The rhetoric of legitimation most intimately connected to the dramatic late nineteenth- and twentieth-century gains in women's political rights was a charismatic rhetoric. To be sure, a rational-legal universalist concept of individual rights underlay it, but we should not therefore be misled into thinking that before postmodernism feminism was purely— or even primarily—a rational-legal protect, drawing its inspiration from a model of individual, critical, reflective reason. The effective person constructed in feminist rhetoric was often not an abstract, formal entity, but instead a member of a saving remnant, one specially touched by grace and brought into a community with a mission. Twentieth-century feminism has been—to repeat Weber's language—"the transformation of charisma in an anti-authoritarian direction.’’ I have illustrated this transformation with Virginia Woolf's rhetoric, but I could have used the rhetoric of Emmeline Pankhurst or Susan B. Anthony. For what brought women into the streets, what encouraged them to brave hunger strikes, force-feeding, and stone-throwing mobs was not the unprecedented concept of Enlightenment reason but a sense of solidarity with a community of present and past fellow sufferers.

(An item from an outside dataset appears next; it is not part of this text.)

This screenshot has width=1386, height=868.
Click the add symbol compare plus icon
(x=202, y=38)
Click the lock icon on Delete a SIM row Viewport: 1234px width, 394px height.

But feminism's charisma has been a victim of its own success. Its long march through the institutions, especially those of the American academy, have resulted in what Weber called "the routinization of charisma.’’ This very essay might serve as an example. Feminism becomes an object of academic discipline, rather than a method or point of view from which to operate. The genealogy of feminism is submitted to the same analytical procedures applied to all textual phenomena. Once relatively unproblematic categories, such as "woman," are discovered to have histories, complex discursive constructions, uncertain ontological status. In short, critical reflection inside the academy repeats and reinforces fragmenting trends that have intensified the differences between women in the society at large. Moreover, as our efforts bend toward normalization, certification, and legitimation through the ordinary channels of academic reward, our antecedents as well lose the powerful aura they had in the rhetoric of Woolf. The routinization of feminism, for example, replaces Woolf s explicitly mythical collective ancestor, Shakespeare's imaginary sister (who dies without writing a word), with her altogether empirical and prosaic sixteenth-century contemporary, Margaret Tyler (who comfortably inhabited her times and was not martyred for her ambition).
Even through the droning of the academic routinization of feminism, though, one continues to hear the charismatic timbre of former generations. Postmodernist rhetoric itself, ever unconscious of its institutional provenance, conjures former struggles when it routinely presents itself as transgressive, and even the more staid, historicist academic feminists frequently borrow the cachet of their subjects' marginality. Am I arguing that these identifications are made in bad faith? No. For this essay has consistently held that even the most "transgressive" of our precedents conformed to— because they were formed by—their prevailing discourses of legitimation, and we ourselves do not depart from that pattern. Our discourse is necessarily permeated by the paradoxes of the routinization of charisma, and postmodernism is as good a name as any for the lamentations we keep up as we bury the charismatic corpse ever deeper.